25 Aug
25Aug

Él se levantó, reprendió al viento y ordenó al mar: —¡Silencio! ¡Cálmate!
El viento se calmó y todo quedó completamente tranquilo.
—¿Por qué tienen tanto miedo? —dijo a sus discípulos—. ¿Todavía no tienen fe?
Ellos estaban espantados y se decían unos a otros: —¿Quién es este, que hasta el viento y el mar le obedecen?
Marcos 4:39-41

Este pasaje narra un episodio bastante interesante del Evangelio. Jesús estaba en una barca con sus discípulos atravesando el mar de Galilea y se dirigían a la otra orilla de la playa. 
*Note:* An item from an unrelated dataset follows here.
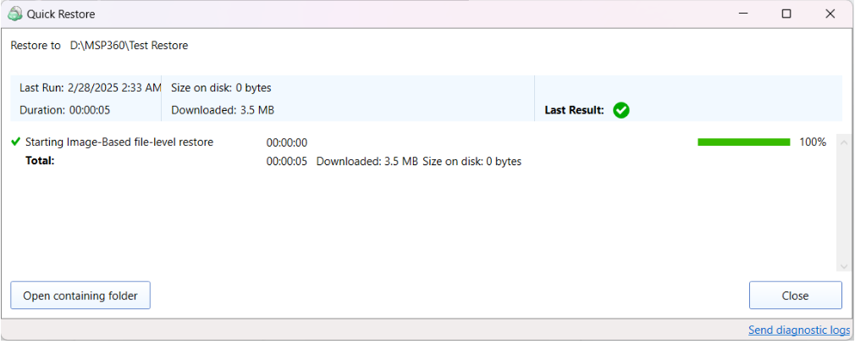
Task: Open containing folder of restored files
Action: pyautogui.click(x=80, y=296)
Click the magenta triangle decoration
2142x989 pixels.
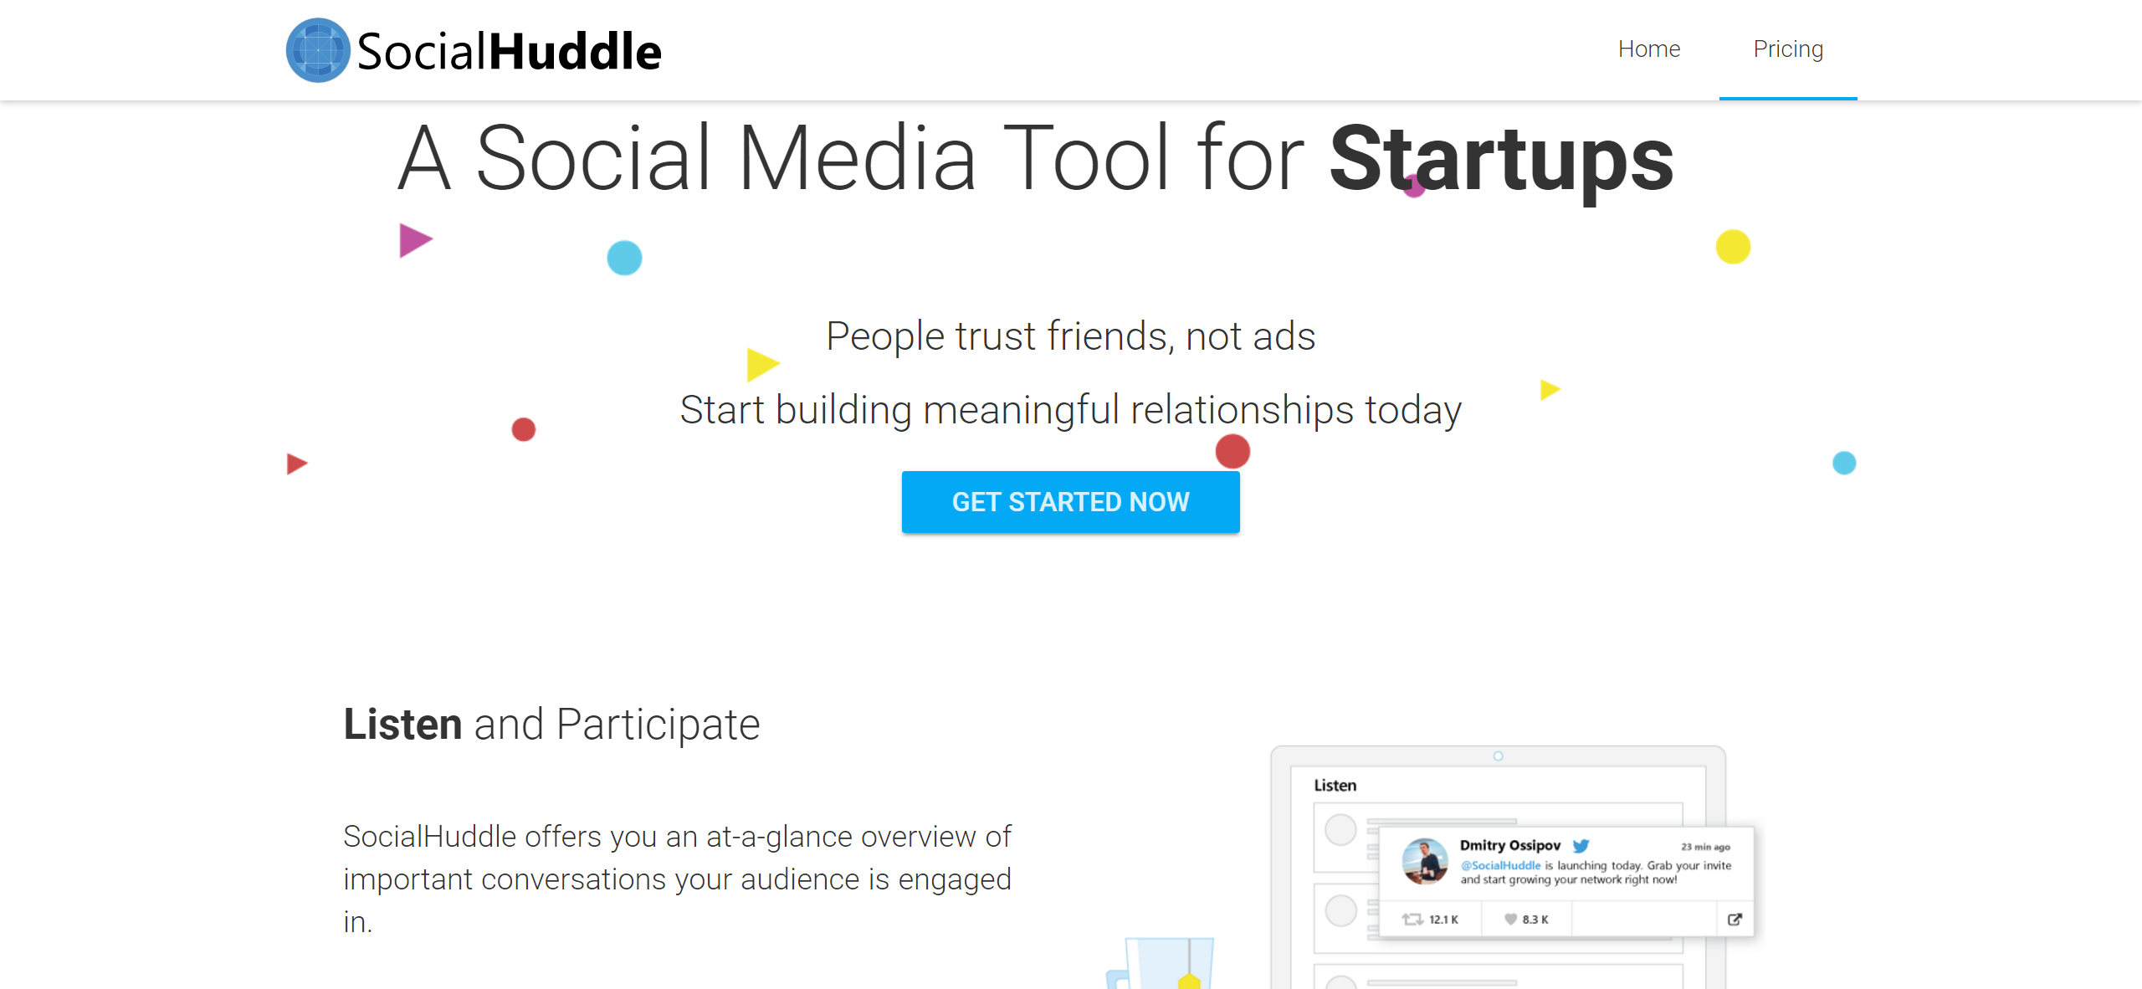(x=414, y=241)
Había otras barcas que les seguían

Es bastante probable que Jesús estuviera cansado porque se acurrucó con una almohada y se durmió allí mismo en la proa. 

De repente, comenzó un gran temporal con vientos fuertes y grandes olas que amenazaban inundar el barco en el que estaban al igual que a los otros barcos que les seguían.¡Los discípulos estaban desesperados! Aunque ellos dominaban estrategias de manejo de control de barcos, aquella situación les superaba. 

Ellos temían que pasara lo peor... En medio de la aflicción puede que hayan pensado: «¿Cómo es posible que él pueda dormir en medio de esta gran tormenta?» Pues es sencillo: Jesús tenía control sobre todas las cosas, incluso aquello que causaba temor a sus amigos. Ellos clamaron al Maestro para que calmara la tempestad y él lo hizo.